# Is there many Markets in Southern Spain



## Eastc46 (Feb 21, 2013)

Hi there everyone,

I am due to relocate to Spain with my partner and family in September time, but have a question on behalf of someone else which I'm hoping some of you might be able to advise me on!

- Are there many regular markets in the southern spain region? If so which are the most popular/busiest for a) Spanish and b) English? 

- is there a 'want/need' for English greetings cards/stationary/partyware/balloons/baby shower accessories/gift bags/wrapping paper etc?

- this is an odd one due to the obviously beautiful weather you have most of the year... but do people in Spain use/need wool for knitting? 

Any feedback would be much appreciated! 

Thank you all in advance 
Cara


----------



## jojo (Sep 20, 2007)

There are probably millions of markets across southern Spain. Several in most towns and villages every week. But I suspect there is a waiting list.

To move to spain you will need to prove you have income and healthcare sorted, before you can become a resident and therefore qualify to have a stall in a market

I do have to say that IMO there is very little need for English greetings cards/stationary/partyware/balloons/baby shower accessories/gift bags/wrapping paper etc. 

Sorry, if I sound a tad negative, but its not easy. The best thing to do is to go over for a fact finding trip or two and see what you think and whether you can see a niche in the market??

Jo xxx


----------



## thrax (Nov 13, 2008)

Certainly where we are there have been a number of new start businesses selling greetings cards etc and all of them are now closed. There was a shop in the El Ingenio shopping centre called bookworld but as their prices were more than treble Amazon they struggled. They put up the costs of greetings cards and other party stuff and didn't sell any. The shop closed and for a year they had an open stall in the walkway of the mall. It has now gone. The Spanish, well down in these parts, don't do greetings cards so it is basically a market for ex-pats (not just British) but I don't think it is a great market, particularly with Moonpig being so easy to use and fairly competitive.


----------



## jimenato (Nov 21, 2009)

Yes - moonpig and greetingcarduniverse and all the others are very good, reliable and cheaper than buying and sending a card from here to the UK. Not a market in cards here I'm afraid.

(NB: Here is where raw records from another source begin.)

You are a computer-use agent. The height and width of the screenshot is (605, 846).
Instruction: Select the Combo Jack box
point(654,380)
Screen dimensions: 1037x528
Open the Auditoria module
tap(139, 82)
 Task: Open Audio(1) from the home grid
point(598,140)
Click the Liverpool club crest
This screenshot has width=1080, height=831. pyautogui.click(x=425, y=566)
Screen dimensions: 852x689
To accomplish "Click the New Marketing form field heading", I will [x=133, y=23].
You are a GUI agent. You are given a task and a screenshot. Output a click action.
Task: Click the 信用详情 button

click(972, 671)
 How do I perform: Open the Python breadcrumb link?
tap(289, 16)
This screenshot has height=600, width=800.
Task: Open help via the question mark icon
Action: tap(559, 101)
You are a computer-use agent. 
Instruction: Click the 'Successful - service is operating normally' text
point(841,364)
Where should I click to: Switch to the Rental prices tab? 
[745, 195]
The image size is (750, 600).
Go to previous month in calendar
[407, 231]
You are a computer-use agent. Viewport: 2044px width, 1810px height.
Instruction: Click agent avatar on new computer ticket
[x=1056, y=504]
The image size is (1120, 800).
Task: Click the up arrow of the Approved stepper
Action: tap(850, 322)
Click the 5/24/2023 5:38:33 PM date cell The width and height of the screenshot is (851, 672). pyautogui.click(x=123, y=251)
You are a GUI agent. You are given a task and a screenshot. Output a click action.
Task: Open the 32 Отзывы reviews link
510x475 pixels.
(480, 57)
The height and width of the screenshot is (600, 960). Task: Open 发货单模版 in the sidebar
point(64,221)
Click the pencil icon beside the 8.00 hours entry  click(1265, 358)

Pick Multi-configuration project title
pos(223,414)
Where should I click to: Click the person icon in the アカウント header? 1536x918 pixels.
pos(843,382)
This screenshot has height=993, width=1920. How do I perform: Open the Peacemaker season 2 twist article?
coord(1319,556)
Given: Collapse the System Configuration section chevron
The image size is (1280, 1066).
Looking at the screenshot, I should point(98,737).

And I suspect that wherever there is a concentration of Brits (and others) there will already be a partyware shop.


----------



## tarot650 (Sep 30, 2007)

Eastc46 said:


> Hi there everyone,
> 
> I am due to relocate to Spain with my partner and family in September time, but have a question on behalf of someone else which I'm hoping some of you might be able to advise me on!
> 
> ...


----------



## mrypg9 (Apr 26, 2008)

soulboy said:


> Eastc46 said:
> 
> 
> > Hi there everyone,
> ...


----------



## tarot650 (Sep 30, 2007)

mrypg9 said:


> soulboy said:
> 
> 
> > I wish someone would start a local branch of TK Maxx...They'd make a fortune in the Marbella area..Jo, where are you when you're needed..If anyone could make a go of it, you could....
> ...


----------



## mrypg9 (Apr 26, 2008)

soulboy said:


> mrypg9 said:
> 
> 
> > Sorry to say after all the years of being here we still enjoy the parades as it's part of the Spanish culture but also find inland can be slightly different to the coast as where we live the whole village takes part so you really do feel part of it yourself.As for TKMaxx you want to go in Primark in the Larios Centre.The trouble and strife was in there on Saturday and it was packed to the doors.Sincerely hope you enjoy Bournemouth Mary.Probably do me good to go back to Blighty.13years since I was last there and then I would realise how lucky I am to live here as I suppose after all the years I have lived here I suppose I take things for granted.
> ...


----------



## gus-lopez (Jan 4, 2010)

We still have wool shops here !


----------



## zenkarma (Feb 15, 2013)

soulboy said:


> mrypg9 said:
> 
> 
> > 13years since I was last there and then I would realise how lucky I am to live here as I suppose after all the years I have lived here I suppose I take things for granted.
> ...


----------



## tarot650 (Sep 30, 2007)

Things have changed a little bit. Polish is the new official language, hasn't anyone told you  We've even got road signs in Polish now  One of those two statements in true unfortunately

I am afraid nobody has told me so a big thank you for that piece of very useful information.Think I will have to buy a Ploish phrasebook off ebay for when I do go back.


----------



## mrypg9 (Apr 26, 2008)

zenkarma said:


> soulboy said:
> 
> 
> > Things have changed a little bit. Polish is the new official language, hasn't anyone told you  We've even got road signs in Polish now  One of those two statements in true unfortunately.
> ...


----------



## Nonnamags (Jan 10, 2013)

Come to costa de la luz. Pls bring: cards gift wrap, tesco, morrisons, or all of the above. It really is the land that time forgot, but you have to find the right town....so lots of Brits nt being served in Huelva province. . . We have to drive down to Gib if anything British is required, which isn't that often, but lots of us miss English stuff! Yes even after 10 years!


----------



## mrypg9 (Apr 26, 2008)

soulboy said:


> Things have changed a little bit. Polish is the new official language, hasn't anyone told you  We've even got road signs in Polish now  One of those two statements in true unfortunately
> 
> I am afraid nobody has told me so a big thank you for that piece of very useful information.Think I will have to buy a Ploish phrasebook off ebay for when I do go back.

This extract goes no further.